In 1955, Rosa Parks refused to give up her seat on a bus, leading to the Montgomery Bus Boycott. By the 1960s, college students became engaged in voter registration drives in the South. Martin Luther King Jr. came on the scene and rallied a nation that was ready for change. Finally, the Civil Rights Act and Voting Rights Act in 1964 and 1965 ended the Jim Crow Era. Along the way, numerous political stands, protests, and battles were fought for the rights of African Americans.

Other groups of color, Latinos in particular, were discriminated against. Discrimination against Asians was particularly horrible.
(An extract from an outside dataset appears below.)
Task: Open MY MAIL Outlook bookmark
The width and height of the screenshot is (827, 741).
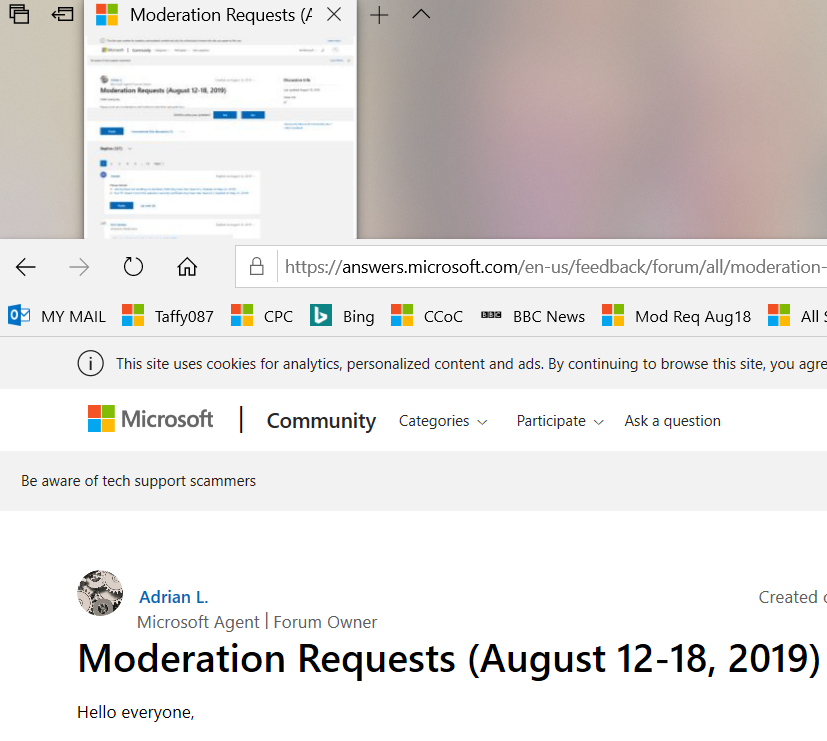Action: coord(57,316)
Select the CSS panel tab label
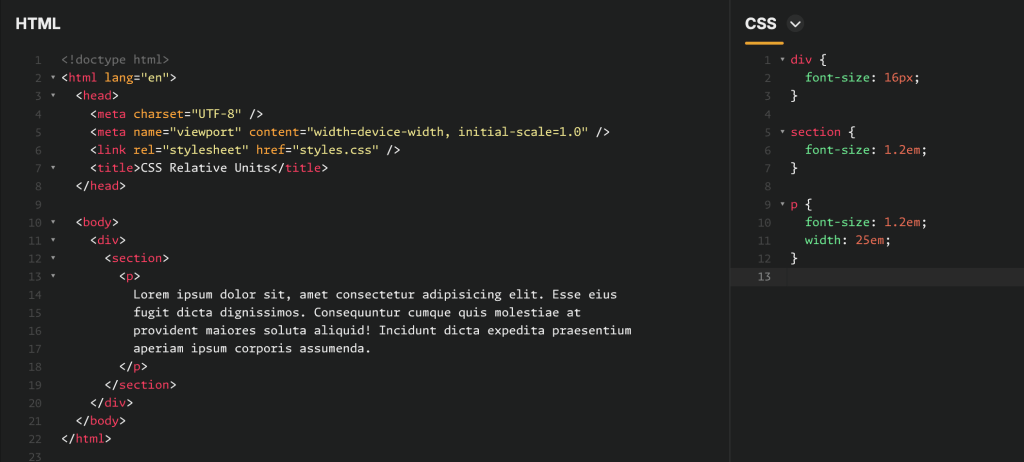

The Japanese were incarcerated against their will in Internment camps during WWII. Immigrants in general, Italian, Irish, and East Europeans, were looked down on; their only saving grace was that most of them looked white and were willing to do the shit jobs white Americans didn't want to do, so as long as they kept their mouths shut to hide their accents, they got along better than people of color.

And, don't even get me started on the almost successful genocide that was the American Government's policies for the Native Americans, a massive transgression that has yet to be completely acknowledged and addressed and meaningful and dignified reparations made.

What I described above is what the GOP considers the good old days. This is what they long for; wealthy white men totally in charge and everyone else knowing their place and not roiling the white supremacist pot. I experienced a good deal of this in the 1940s and 1950s growing up in Nebraska; I can only imagine what it must have been like in places like Mississippi and Alabama, and while I didn't march in Selma or chain myself to any gates, I fully supported the civil rights movement of the 1960s, and part way into the 1970s. If you haven't noticed, I'm still a staunch advocate for treating all people with dignity and respect which means ending racism.

We must not look backward, socially or politically for solutions to our modern-day problems and we must not let any political party take us back to the old days; those were not good old days unless you were a rich white man, they were days of suffering, misery, and death meted out by the white ruling class. Let history record that the 21st century, while perhaps off to a rough start, came through and perfected our dream for America.